Kaajal Ramjathan-Keogh of the Southern Africa Litigation Centre (SALC) pointed out that the department of home affairs “has for many years recorded the statistics in a poor manner, which did not remove persons from the system and continued to count even persons who had moved out of the asylum system.”

The department of home affairs was asked to comment but had not responded by the time of publication.

What does the data say?


A foreign national gets his finger prints taken by a Home Affairs officials prior to returning to Zimbabwe from a temporary refugee camp. Photo: Rajesh Jantilal/AFP
A foreign national gets his finger prints taken by a Home Affairs officials prior to returning to Zimbabwe from a temporary refugee camp. Photo: Rajesh Jantilal/AFP


Both the UNHCR and the department of home affairs have made limited data available on the number of asylum seekers in the country. In the case of the government, the most recent data comes via a presentation to the portfolio committee on home affairs summarising the trends in asylum seekers between 2006 and 2015.

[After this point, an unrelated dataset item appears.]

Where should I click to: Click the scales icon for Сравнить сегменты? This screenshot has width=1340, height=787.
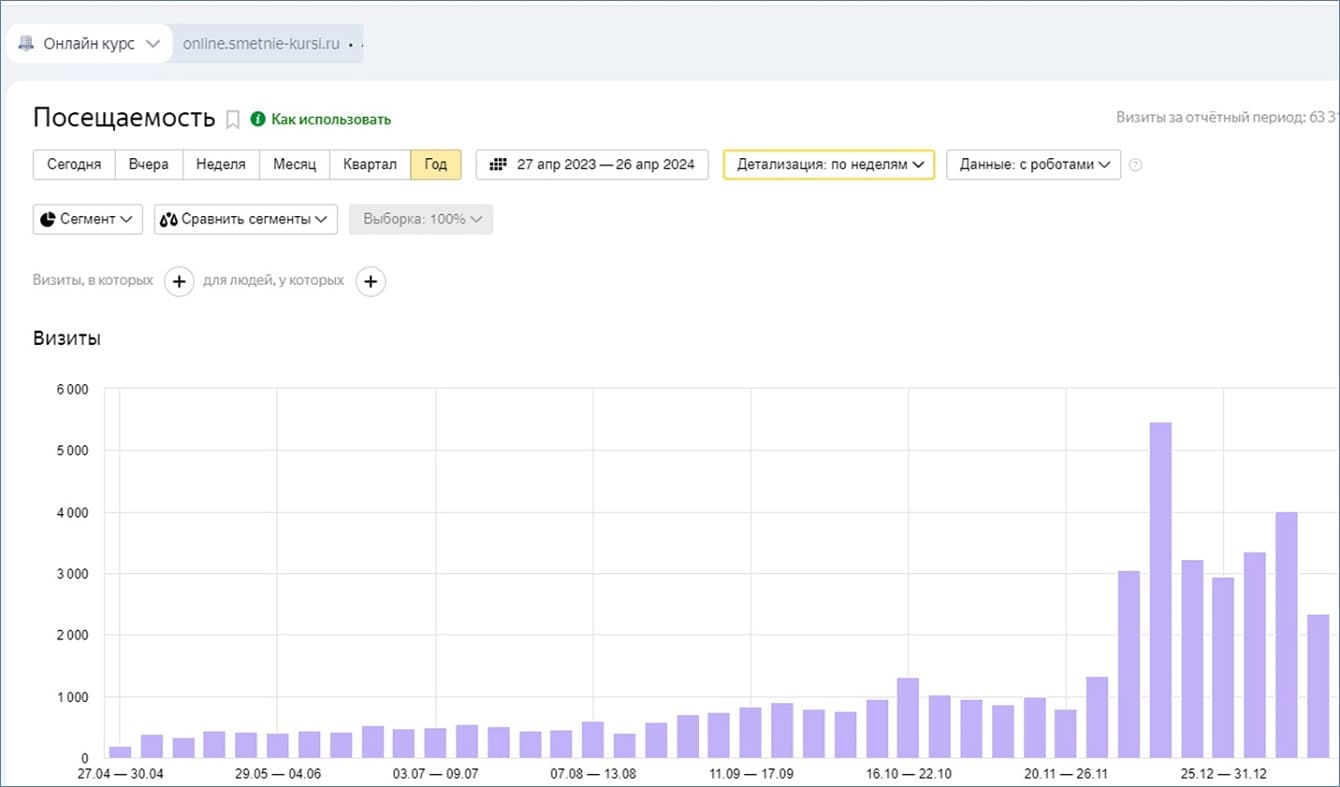169,219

According to the presentation, 1,082,669 asylum cases were lodged during that period. For South Africa to have over a million pending asylum decisions by the end of 2015 would require the government to have failed in nearly all asylum applications lodged in the last decade.

Is this plausible?

According to the same presentation, 62,159 asylum applications were lodged in 2015. Of these, 2,499 were approved for refugee status while 58,141 were denied, suggesting that all the applications in the 2015 period were dealt with.

However, 14,093 were appealed, and of these 12,361 remained open into 2016. This suggests that of the 62,159 cases opened in 2015, approximately 23% remained open. This is a significantly lower rate than what would be required to produce a backlog of one million cases over 10 years, assuming the government’s ability to close cases remained more or less constant.

UNHCR data obtained from its population statistics database on the number of annual asylum applications matches the data in the presentation to the portfolio committee up to 2011, but diverges slightly from 2012 onwards. By the end of 2014, according to the UNHCR database, South Africa had 369,393 pending cases. Adding in the 2015 backlog of still-open claims from government data (12,361), South Africa would have at most 381,754 pending claims at the end of 2015.

According to both sets of data, then, South Africa may well have received over a million applications for asylum between 2006 and 2014, but this is a different claim to saying that South Africa currently has a million unclosed asylum applications (or individual applicants).

Conclusion: data suggests less than 400,000 pending asylum applications


Setting aside the pending cases figure of 1,096,063 for the moment and using instead the largest possible backlog estimated earlier (381,754), South Africa would still have the second-highest number of currently-open asylum cases worldwide, just less than Germany (420,625).

It is worth noting, however, that there are important distinctions to be made between having the “largest number of unresolved applications in 2015” and having “the largest number of applications in 2015”.

New asylum applications received in South Africa in 2015 totalled 62,159. In the same period, Germany reported that it received  approximately 1.1 million asylum seekers (although the actual number of processed applications was much lower). The same UNHCR report states that, in 2015, South Africa was only the tenth-largest recipient of asylum seekers.

Ramjathan-Keogh of SALC explains that South Africa’s high number is the result of “slow and ineffective asylum processing which keeps people in asylum limbo for many years; instead of processing them so that applicants are either granted or refused asylum”, rather than because the country is receiving more asylum seekers than anywhere else in the world.

South Africa, therefore, did have the second-largest multi-year backlog of unsettled asylum cases in the world in 2015, but the number of pending cases is not as high as 1,096,063.